Collected data:
§

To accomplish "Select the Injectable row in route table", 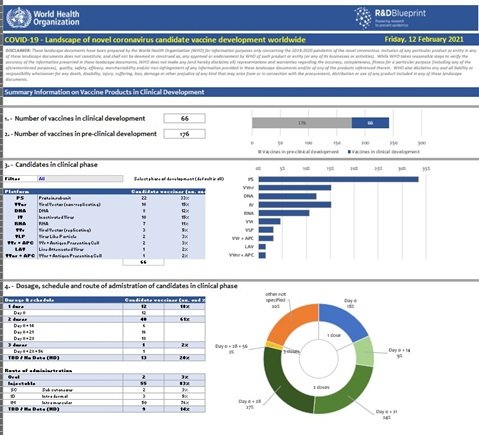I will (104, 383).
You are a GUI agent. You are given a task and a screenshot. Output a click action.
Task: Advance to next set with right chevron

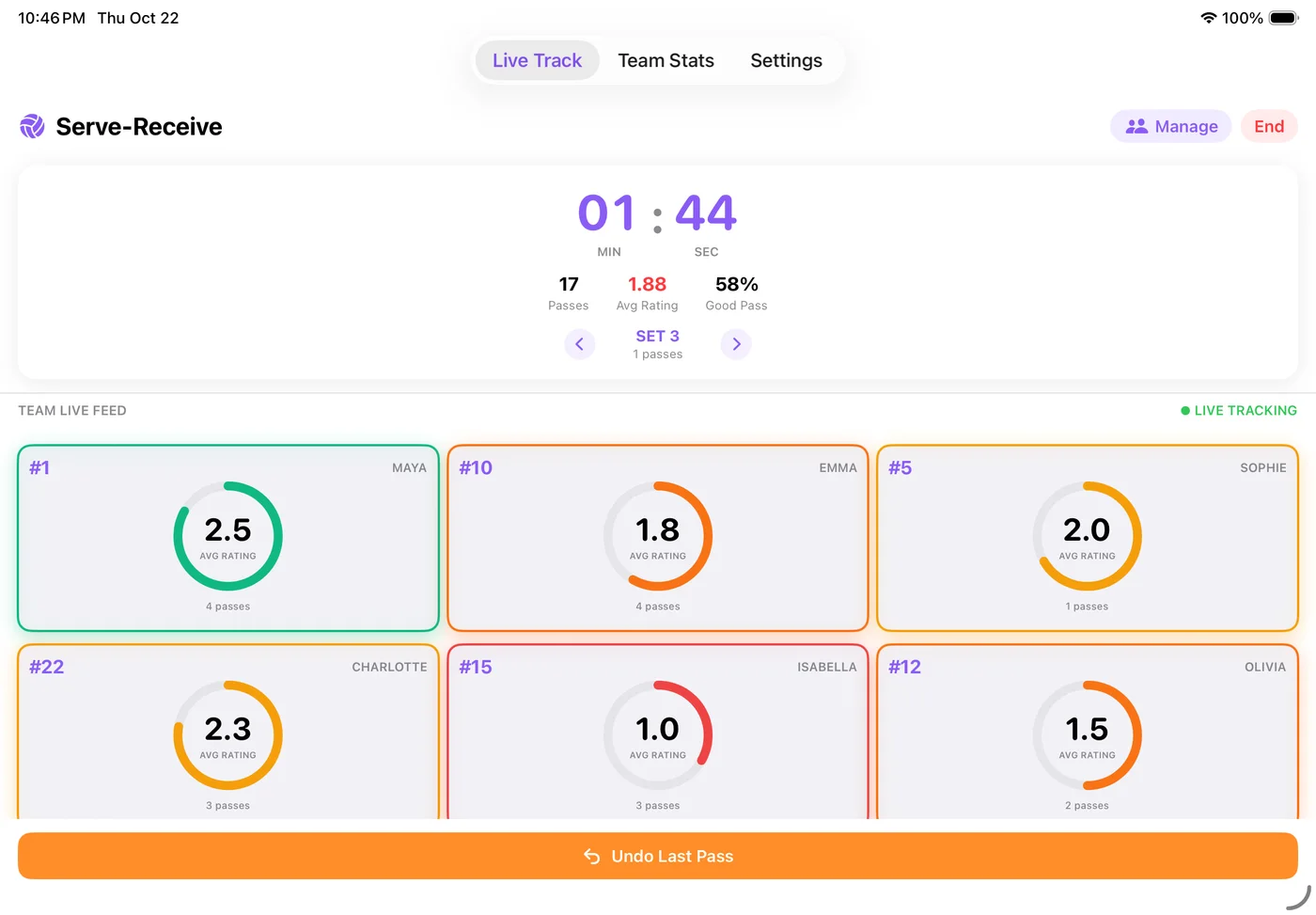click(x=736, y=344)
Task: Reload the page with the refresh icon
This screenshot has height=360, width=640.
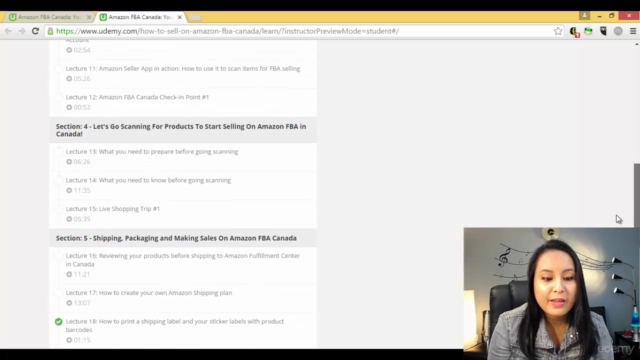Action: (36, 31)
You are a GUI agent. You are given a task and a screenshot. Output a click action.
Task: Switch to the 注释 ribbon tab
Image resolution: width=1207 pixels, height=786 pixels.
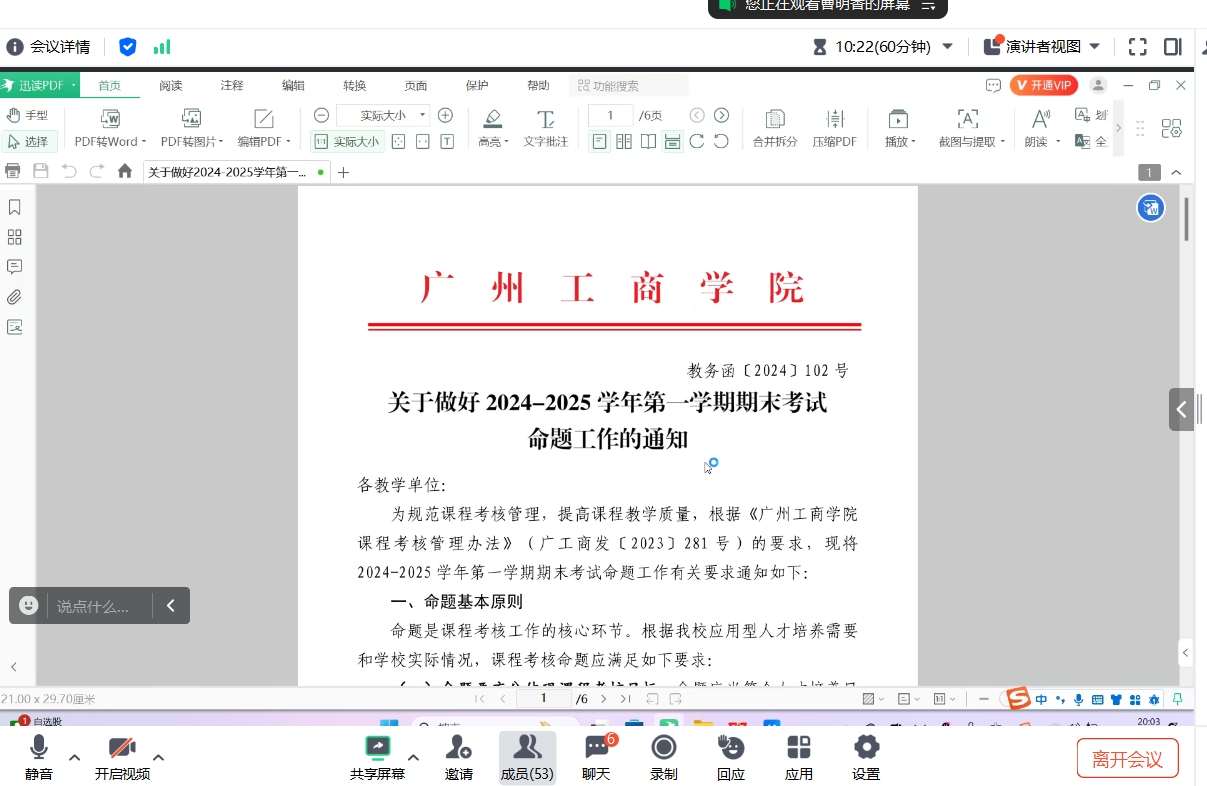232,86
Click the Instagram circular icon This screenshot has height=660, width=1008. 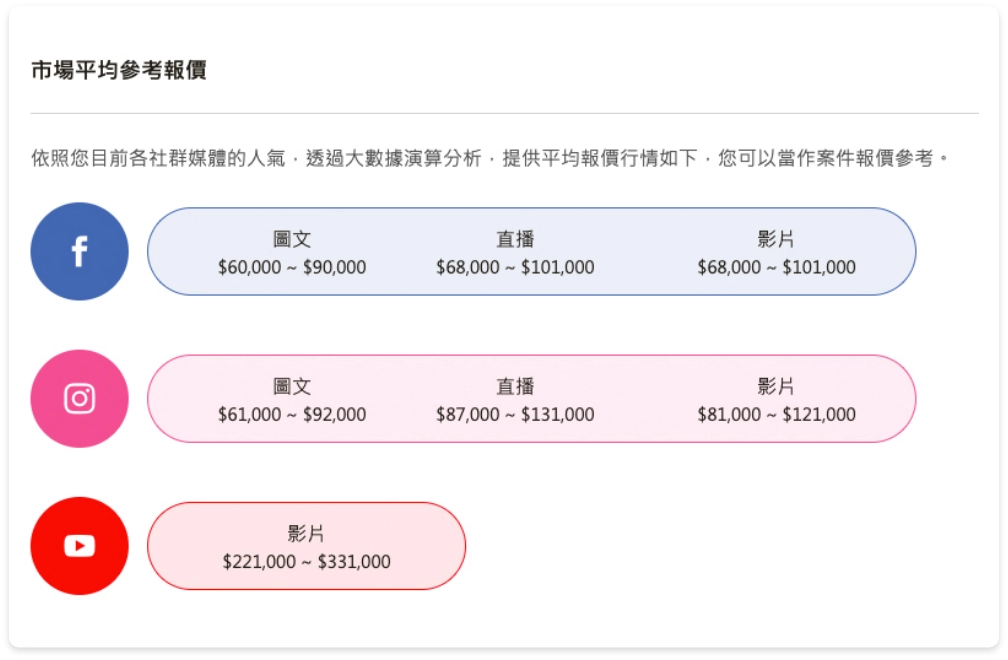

§

▶ **EXERCISE BRIEF**: No pictures belong in the copy: reproduce exactly the lines above from the one that contains "This screenshot has height=360, width=640." through the last line of the entries.

▶ **SOLUTION FOR THIS EXERCISE**:
This screenshot has height=360, width=640.
Action: (36, 31)
You are a GUI agent. You are given a task and a screenshot. Output a click action.
Task: Switch to the 注释 ribbon tab
Image resolution: width=1207 pixels, height=786 pixels.
232,86
Click the Instagram circular icon This screenshot has height=660, width=1008. 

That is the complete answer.